Pages - Menu

Senin, 16 Desember 2013

JIL itu Apa, Dew? - Kajian Bahasa Lisan dan Tulisan


This post is written as response for someone who said that I am JIL (as a joke).
This post does not contains any material of SARA.


JIL, JIL setau yang gue tau pada saat ini adalah Jaringan Islam Liberal. Gue gak pernah mencoba memahami apa itu JIL sampai pada suatu ketika, tadi malam ada yang bilang gue JIL karena motong-motong pembicaraan orang dan mengambil kesimpulan dari hanya sebagian pembicaraannya. Yang gue tau tentang JIL hanya sebatas pada kebebasan mereka yang konon katanya tidak mempermasalahkan wanita menutup auratnya atau tidak.

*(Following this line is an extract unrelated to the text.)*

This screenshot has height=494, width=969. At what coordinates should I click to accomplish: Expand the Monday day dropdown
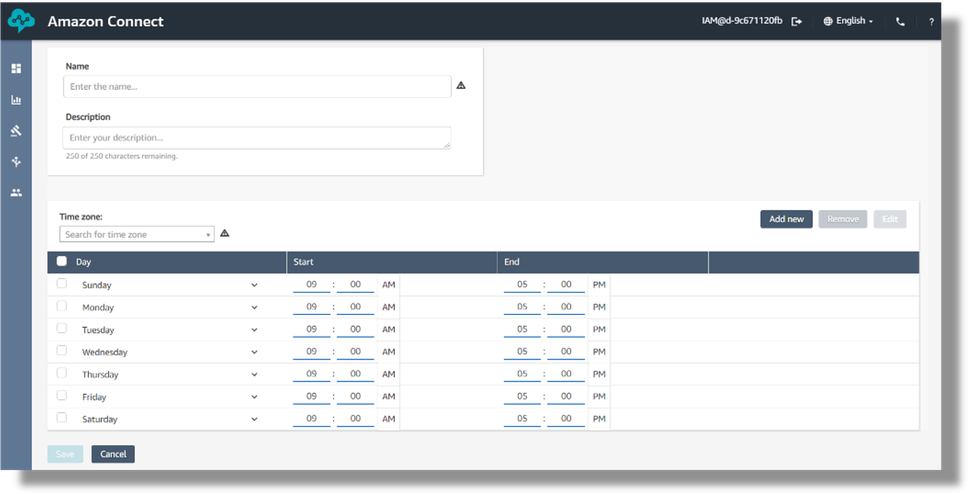(254, 307)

Demi mengetahui apa itu JIL, gue melakukan riset aka searching di Google dengan penuh ketekunan sejak tadi malam. It is a bit surprising, karena banyak sekali cacian dan hujatan untuk JIL. Ada apa gerangan di balik JIL hingga begitu banyak negative response terhadap mereka? Let's find it out.

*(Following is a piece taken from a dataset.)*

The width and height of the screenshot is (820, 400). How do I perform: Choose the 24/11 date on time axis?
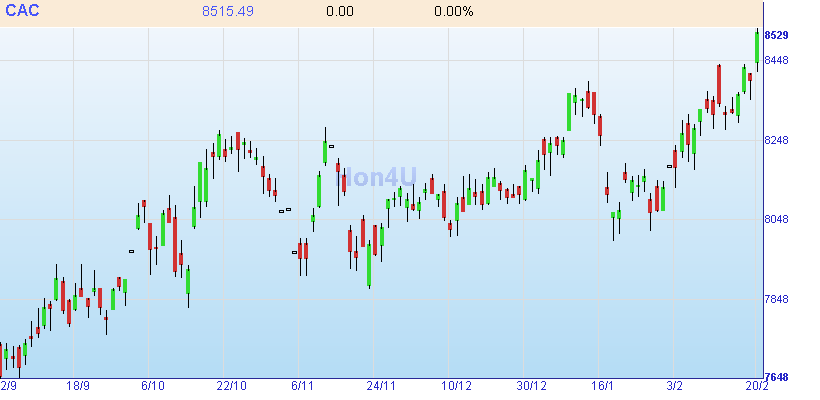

Fakta menyebutkan (yang saya baca, sekali lagi saya tekankan yang saya baca) bahwa JIL banyak melenceng dari AL QURAN dan HADIST. Karena memotong-motong Firman Alloh seenaknya demi keuntungan mereka tanpa melihat keseluruhan isi yang tertulis dalam Al Quran dan Al Hadist. Di antara kesalahan mereka adalah:
1. Mereka melihat bahwa Jilbab bukanlah hal yang wajib
2. Mereka memperbolehkan pernikahan beda agama
3. Cara mereka yang provokatif dalam menyampaikan Islam 
4. Selanjutnya please check Google :P


Oke, intinya JIL adalah Islam yang Liberal ya. Stop there.
Mari kita lihat akar masalah yang menjadikan saya JIL. Lalu apa masalahnya dengan memotong sebuah pembicaraan? Dan apa perbedaan memotong sebuah peryataan lisan dan tulisan? Mari kita lihat dari sisi Linguistic (karena saya tidak berkompeten dalam bidang lainnya)
Dalam sebuah study komparatif, harus ada kesamaan aspek yang ingin dibicarakan, kesamaan aspek di sini adalah saya doyan memotong pembicaraan orang, JIL doyan memotong ayat. Kita bedah lagi lebih dalam ya. Pembicaraan orang itu merupakan bentuk dari bahasa lisan sedangkan ayat adalah sebuah tulisan.
Bentuk bahasa tulisan dan lisan memberikan efek yang berbeda kepada orang yang kamu tuju. Bahasa lisan adalah berbicara menggunakan organ bicara dan diterima oleh organ dengar. Kamu bisa mengerti seseorang berbicara karena memiliki organ bicara yang penggunaannya kamu gunakan sejak lahir (bahasa ibu). Sedangkan bahasa tulisan, kamu tidak serta merta mengerti apa yang orang lain katakan. Ada keharusan untuk pengguna bahasa tulisan untuk mempelajari aksara, tanda baca dan lain-lainnya. Hal ini menjadikan bahasa lisan adalah bentuk utama dari komunikasi sedangkan bahasa lisan adalah bentuk kedua setelah komunikasi.
Dikatakan oleh Derrida, seorang filsuf dan ahli bahasa dari Perancis, bahwa tulisan dan lisan adalah sesuatu yang suplementing satu sama lain. Dalam artian penggunaan bahasa tulisan ataupun lisan bisa ditambahkan untuk penjelasan lebih dalam dengan penggunaan bahasa dalam bentuk satunya (lisan dijelaskan oleh tulisan dan sebaliknya). Akan tetapi, teori ini tidak berlaku untuk Firman Alloh dalam Quran. Karena semua yang terdapat di dalamnya adalah sebuah bentuk tulisan yang hanya bisa dijelaskan dalam bentuk tafsiran, bukan perkataan dari Penulisnya (please noted that we can't ask Alloh for explaining the verses, you have to interpret it yourself or take expert suggestions).
Sebuah tulisan memiliki makna yang kuat dan tidak dapat melenceng. Penggunaannya harus keseluruhan karena tertulis dan memiliki dasar hukum pasti. Meskipun Al Quran memiliki 'celah' dalam penafsirannya, akan tetapi ada kerigidan dalam penggunaan hukum di dalamnya. Sehingga hukum pemotongan ayat dalam Al Quran adalah DILARANG.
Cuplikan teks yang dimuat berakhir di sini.